The recent CrowdStrike bug that shook the world was completely avoidable. The global disruption highlights a critical need for improved reliability engineering practices across organizations. This incident serves as a compelling case study for the use of an immutable infrastructure based design pattern to maintain reliable services at scale.

Mutable vs Immutable infrastructure

Mutable infrastructure refers to machines or servers that can be modified after deployment. Think manually installing an operating system on a machine and downloading all the applications and dependencies.

Immutable infrastructure on the other hand, refers to machines or servers that cannot be modified after deployment. Engineers build an image specifying every version of the software from the operating system to application. These images are then deployed to the machines

Tradeoffs

The mutable infrastructure design pattern means that the system administrators must constantly update the versions of the software running. This can be assisted using tools like Ansible or Puppet to apply changes remotely. However, this also comes with the added possibility of breaking services in an inconsistent state. (think stopping halfway through a software update)

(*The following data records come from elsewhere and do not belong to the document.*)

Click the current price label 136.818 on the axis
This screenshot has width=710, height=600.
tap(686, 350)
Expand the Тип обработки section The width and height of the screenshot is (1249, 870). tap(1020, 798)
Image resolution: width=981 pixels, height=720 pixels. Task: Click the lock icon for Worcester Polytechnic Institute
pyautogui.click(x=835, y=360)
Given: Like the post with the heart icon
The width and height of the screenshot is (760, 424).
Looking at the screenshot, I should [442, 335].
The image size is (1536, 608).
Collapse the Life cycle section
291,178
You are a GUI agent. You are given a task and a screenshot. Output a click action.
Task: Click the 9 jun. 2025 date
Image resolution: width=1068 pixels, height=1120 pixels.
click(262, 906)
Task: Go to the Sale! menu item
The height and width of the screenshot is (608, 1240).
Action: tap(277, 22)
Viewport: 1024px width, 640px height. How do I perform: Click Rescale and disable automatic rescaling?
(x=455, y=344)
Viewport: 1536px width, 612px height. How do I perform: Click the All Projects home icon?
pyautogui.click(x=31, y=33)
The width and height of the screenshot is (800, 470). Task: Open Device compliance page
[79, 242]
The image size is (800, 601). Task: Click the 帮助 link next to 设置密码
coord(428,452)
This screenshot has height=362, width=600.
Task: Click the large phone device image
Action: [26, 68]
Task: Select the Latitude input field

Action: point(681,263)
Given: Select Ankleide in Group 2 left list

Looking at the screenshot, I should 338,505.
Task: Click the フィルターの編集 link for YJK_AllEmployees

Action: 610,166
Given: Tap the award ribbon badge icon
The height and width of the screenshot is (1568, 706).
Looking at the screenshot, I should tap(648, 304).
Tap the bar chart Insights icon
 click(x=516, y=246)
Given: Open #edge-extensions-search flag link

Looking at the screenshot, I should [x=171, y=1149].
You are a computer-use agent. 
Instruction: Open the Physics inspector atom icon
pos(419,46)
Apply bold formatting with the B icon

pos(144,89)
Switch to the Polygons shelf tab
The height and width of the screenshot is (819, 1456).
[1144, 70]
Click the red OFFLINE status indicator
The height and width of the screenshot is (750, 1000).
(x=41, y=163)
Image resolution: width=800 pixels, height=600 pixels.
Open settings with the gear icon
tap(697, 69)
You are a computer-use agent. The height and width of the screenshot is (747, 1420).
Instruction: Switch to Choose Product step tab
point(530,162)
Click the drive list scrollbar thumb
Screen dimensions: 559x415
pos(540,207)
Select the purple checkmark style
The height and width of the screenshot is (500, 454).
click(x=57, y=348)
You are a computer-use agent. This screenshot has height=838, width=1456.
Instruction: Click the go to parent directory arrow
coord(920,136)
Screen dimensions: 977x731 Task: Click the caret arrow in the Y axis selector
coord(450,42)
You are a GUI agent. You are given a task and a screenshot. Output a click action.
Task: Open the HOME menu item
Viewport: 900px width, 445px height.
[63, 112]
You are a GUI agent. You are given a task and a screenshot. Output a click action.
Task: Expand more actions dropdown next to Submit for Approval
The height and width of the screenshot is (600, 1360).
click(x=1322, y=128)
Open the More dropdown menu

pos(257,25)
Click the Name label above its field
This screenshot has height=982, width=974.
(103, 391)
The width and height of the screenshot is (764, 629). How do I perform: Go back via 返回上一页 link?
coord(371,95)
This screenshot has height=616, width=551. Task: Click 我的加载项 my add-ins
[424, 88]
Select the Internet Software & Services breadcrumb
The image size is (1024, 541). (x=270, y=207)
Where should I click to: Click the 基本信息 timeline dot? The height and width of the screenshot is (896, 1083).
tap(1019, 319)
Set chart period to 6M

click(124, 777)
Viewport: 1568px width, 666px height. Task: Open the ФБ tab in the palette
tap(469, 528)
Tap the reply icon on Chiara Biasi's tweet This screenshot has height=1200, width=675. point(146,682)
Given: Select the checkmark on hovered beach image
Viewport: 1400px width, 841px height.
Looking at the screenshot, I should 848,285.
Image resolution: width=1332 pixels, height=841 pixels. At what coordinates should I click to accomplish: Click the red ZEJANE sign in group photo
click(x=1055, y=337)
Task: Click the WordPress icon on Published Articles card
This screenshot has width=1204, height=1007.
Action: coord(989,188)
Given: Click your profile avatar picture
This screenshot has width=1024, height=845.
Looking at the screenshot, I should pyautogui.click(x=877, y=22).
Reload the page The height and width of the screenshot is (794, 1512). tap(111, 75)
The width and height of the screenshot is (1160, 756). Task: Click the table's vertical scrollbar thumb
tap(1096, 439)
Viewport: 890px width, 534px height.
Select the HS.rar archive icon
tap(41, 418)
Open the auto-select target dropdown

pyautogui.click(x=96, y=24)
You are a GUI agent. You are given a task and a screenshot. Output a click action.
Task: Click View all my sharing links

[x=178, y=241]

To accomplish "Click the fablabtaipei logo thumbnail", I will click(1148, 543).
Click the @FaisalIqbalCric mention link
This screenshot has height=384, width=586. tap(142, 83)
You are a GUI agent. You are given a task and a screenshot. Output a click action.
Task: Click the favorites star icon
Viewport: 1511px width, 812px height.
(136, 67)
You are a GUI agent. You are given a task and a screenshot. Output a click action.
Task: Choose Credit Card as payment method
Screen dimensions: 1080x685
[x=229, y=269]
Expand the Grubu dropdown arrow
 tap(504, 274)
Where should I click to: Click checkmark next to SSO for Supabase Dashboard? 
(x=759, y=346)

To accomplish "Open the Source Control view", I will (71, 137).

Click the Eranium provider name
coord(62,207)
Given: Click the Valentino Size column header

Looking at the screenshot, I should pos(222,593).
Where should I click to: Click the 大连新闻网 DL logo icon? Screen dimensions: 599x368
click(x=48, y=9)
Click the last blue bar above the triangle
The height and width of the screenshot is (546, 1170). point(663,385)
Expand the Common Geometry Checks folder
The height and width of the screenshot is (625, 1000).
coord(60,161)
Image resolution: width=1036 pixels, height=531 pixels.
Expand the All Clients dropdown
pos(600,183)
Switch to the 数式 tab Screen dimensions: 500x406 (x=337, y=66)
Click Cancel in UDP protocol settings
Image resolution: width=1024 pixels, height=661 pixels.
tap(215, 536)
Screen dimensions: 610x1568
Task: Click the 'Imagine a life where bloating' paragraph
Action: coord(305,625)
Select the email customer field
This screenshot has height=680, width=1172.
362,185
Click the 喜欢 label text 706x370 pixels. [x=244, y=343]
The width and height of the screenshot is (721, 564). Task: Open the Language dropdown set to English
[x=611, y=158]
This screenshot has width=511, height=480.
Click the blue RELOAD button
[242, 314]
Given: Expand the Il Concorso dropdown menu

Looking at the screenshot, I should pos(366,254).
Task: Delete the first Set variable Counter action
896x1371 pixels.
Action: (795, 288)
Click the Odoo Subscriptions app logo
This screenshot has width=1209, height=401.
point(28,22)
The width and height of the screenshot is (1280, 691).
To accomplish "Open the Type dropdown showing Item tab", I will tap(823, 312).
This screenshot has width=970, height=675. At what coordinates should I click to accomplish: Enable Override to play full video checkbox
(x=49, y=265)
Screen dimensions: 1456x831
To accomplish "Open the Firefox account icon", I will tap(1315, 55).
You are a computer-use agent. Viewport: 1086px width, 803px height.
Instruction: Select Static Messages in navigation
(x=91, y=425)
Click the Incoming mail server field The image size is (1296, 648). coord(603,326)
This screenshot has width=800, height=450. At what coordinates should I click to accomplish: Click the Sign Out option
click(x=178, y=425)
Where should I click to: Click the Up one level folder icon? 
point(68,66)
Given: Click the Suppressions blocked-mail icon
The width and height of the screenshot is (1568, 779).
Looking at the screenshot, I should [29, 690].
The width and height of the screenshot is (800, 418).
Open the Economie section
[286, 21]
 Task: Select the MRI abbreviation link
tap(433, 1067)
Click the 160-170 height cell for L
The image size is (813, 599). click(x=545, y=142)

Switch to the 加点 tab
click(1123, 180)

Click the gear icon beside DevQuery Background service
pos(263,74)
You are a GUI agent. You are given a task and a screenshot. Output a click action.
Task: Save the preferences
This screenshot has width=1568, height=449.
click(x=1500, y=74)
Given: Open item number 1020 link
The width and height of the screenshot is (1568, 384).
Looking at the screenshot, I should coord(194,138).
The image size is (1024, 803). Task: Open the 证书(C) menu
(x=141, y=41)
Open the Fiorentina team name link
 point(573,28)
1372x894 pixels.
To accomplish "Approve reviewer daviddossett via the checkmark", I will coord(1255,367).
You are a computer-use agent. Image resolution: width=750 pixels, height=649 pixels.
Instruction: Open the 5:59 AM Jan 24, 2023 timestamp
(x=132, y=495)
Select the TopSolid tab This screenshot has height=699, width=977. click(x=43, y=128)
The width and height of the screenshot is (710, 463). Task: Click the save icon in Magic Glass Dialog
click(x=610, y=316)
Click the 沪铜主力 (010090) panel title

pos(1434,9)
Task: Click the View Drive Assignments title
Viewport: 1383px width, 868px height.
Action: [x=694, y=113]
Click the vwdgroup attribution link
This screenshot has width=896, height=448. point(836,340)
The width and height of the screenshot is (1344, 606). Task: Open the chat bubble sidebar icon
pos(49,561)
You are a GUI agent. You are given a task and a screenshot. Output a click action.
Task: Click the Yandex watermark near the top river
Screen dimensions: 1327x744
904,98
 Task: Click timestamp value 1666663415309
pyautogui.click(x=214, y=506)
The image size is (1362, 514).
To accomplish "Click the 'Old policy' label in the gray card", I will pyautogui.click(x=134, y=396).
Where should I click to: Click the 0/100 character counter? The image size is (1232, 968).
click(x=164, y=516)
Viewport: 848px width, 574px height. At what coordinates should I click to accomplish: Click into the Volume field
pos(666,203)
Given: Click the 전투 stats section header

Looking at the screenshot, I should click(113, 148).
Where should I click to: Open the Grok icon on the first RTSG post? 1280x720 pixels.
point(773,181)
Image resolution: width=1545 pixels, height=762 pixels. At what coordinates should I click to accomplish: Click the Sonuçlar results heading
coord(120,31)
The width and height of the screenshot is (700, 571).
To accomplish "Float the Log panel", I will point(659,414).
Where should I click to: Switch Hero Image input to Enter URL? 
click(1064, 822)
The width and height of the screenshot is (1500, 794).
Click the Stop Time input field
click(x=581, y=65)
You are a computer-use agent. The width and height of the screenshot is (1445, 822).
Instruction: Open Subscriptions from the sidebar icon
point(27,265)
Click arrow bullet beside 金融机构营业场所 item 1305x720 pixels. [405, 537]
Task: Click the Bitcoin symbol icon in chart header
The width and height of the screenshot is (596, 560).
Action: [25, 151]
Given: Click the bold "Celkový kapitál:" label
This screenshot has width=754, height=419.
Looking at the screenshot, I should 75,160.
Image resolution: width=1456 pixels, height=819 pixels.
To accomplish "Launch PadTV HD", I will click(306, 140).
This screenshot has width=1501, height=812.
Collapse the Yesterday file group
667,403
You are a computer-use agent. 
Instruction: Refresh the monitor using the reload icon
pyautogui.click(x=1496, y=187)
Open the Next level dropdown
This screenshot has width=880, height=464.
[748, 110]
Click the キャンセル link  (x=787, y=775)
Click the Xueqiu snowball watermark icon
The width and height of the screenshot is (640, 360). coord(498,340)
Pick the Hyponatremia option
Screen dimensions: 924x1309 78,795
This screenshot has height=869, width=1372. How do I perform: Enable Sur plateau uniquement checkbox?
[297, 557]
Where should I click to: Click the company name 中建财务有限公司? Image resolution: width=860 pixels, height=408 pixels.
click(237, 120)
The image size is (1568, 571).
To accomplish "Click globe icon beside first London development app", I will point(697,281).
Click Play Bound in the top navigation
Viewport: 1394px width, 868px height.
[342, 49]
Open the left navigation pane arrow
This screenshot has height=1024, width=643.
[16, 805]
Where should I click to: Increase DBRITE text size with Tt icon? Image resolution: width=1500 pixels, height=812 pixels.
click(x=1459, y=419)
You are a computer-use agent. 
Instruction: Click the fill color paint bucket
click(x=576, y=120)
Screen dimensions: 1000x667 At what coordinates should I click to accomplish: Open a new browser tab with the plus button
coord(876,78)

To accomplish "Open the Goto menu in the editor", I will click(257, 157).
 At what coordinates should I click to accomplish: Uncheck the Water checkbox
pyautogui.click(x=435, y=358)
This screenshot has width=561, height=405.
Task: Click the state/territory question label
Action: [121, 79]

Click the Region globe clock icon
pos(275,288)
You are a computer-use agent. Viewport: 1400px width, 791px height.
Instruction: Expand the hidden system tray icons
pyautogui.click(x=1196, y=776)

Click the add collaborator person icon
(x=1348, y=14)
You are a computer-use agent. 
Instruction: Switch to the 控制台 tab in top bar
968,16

Immutable infrastructure is deployed using a static image that cannot be modified after deployment. This strategy comes with the added complexity of managing images as well as a system to manage the continuous integration and deployment of these images. The most significant improvement for immutable infrastructure is the speed in reverting change. As the images are never deleted, rollbacks can occur quickly requiring no manual effort to bring services back online after a failed upgrade.

Non-Technical Considerations

When considering reliability engineering best practices, Scale and Risk Tolerance come to mind.

There are significant investment costs associated with maintaining reliable systems and the size of the infrastructure is important to consider. For example, a consulting firm with 100 employees doesn’t have the critical mass to make the investment worthwhile.

Next, the tolerance for outages must be low enough that the investment pays dividends. For instance, telecom systems could go down for a day and society would still be able to function (for the most part). Whereas, a nuclear power plant has a much lower tolerance for failure.

Conclusion

This event serves as a wake-up call for organizations to reassess their infrastructure management practices and invest in reliability engineering. By implementing immutable infrastructure companies can significantly enhance their ability to maintain stable and reliable systems in the face of these challenges.